Dress: eBay, pumps: Aldo, satchel: The Cambridge Satchel Company, my beloved woodgrain pattern headband: Accessorize
A few months ago, I wrote a post about the trend for grey clothing and how it coincided with my own emerging interest in this particular (non) color. Bill Cunningham hypothesized that all the grey love might be a reflection of the almost universal doldrums over the economic downturn; I wrote that I had latched on to it after discovering that black clothing makes me look like a giant blob with no discernible body shape from certain angles. (I know that in the previous post I spelled it "gray"... I'm trying to conform to the AP stylebook now!).
I bought this grey dress off of eBay just before I left for Taiwan two years ago. At the time, I assumed (correctly) that it would be difficult to buy 1940s to 1960s era vintage clothing in Taipei. I've heard and read that Taiwanese people are less fond of secondhand goods than Americans partly because Taiwan is still in some ways an emerging economy, and used things continue to carry the stigma of poverty (not to mention there are simply less old things floating around, because Taiwan wasn't a consumerist culture, like the US became by the 1950s).

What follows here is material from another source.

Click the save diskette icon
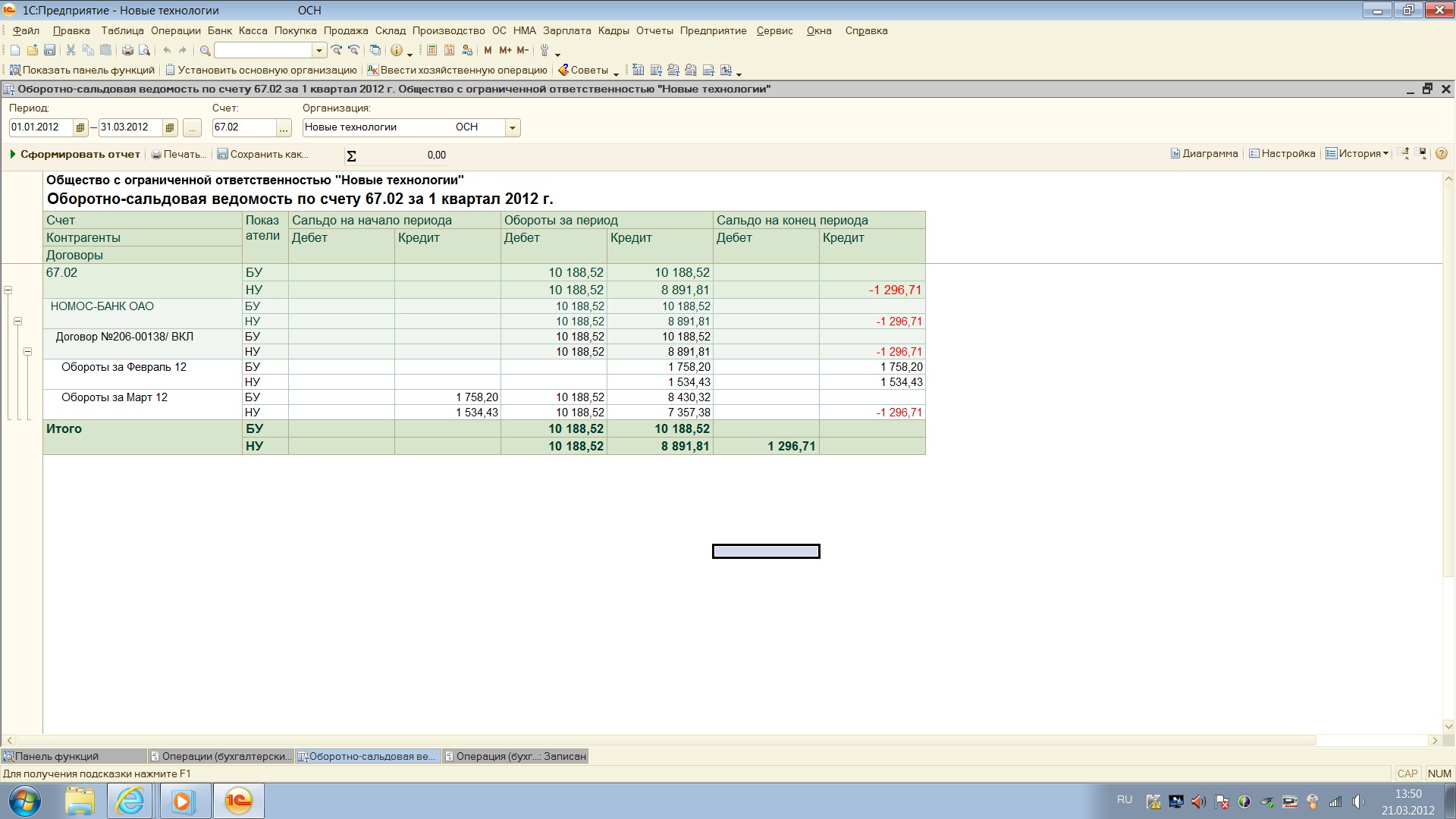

I've also been told that Taiwanese people don't like wearing secondhand clothing because they are superstitious, but I think the real reason is less exciting and much more pragmatic than that -- it's hella hot here! The humidity wrecks vintage cotton, not to mention the constant washing needed to keep clothing clean in this climate. There are a few vintage clothing stores in Taipei (download my article about one store here), but I've noticed that most of them sell sturdier things, like polyester dresses from the 1970s, or newer vintage items, including jeans, leather goods and t-shirts from the 1980s and on. My own collection of vintage dresses, including this one, which I bought with so much enthusiasm (and so little budgeting caution) before I left for Taipei, spend most of their time safely stowed away in the closet.
In the photo above, I accessorized the dress with my double t-strap black Aldo shoes and a sturdy and cheerful red bag from the Cambridge Satchel Company (I also have a brown satchel from the same company). You probably noticed that the detail shots above are different in tone from the outfit picture. That's because they were taken on a separate day and I don't know Photoshop well enough to match the colors (if anyone can help, please leave a comment!). Last weekend, I wore the same dress with ivory peep-toe pumps (also from Aldo... they had a huge sale a while back) and big hair:
Can you find me? I'm pretty well camouflaged.
I think the shoes make the dress seem a little bit less schoolgirl-ish. I managed to achieve my big hair using a tip I read in Allure magazine -- I washed my hair at night, let it air dry a little bit, and then put some gel in it while it was still damp and wound it into a bun at the nape of my neck, which I let dry overnight. In the morning, I undid the bun, finger brushed the waves and set them in place with hairspray. It actually worked pretty well, considering that the bottom layer of my hair is so damaged it doesn't hold any style well (it's been permed, bleached, dyed purple and then dyed black again).
I think the first look is good for casual days and the second is more appropriate for times when I have to look professional. What do you think?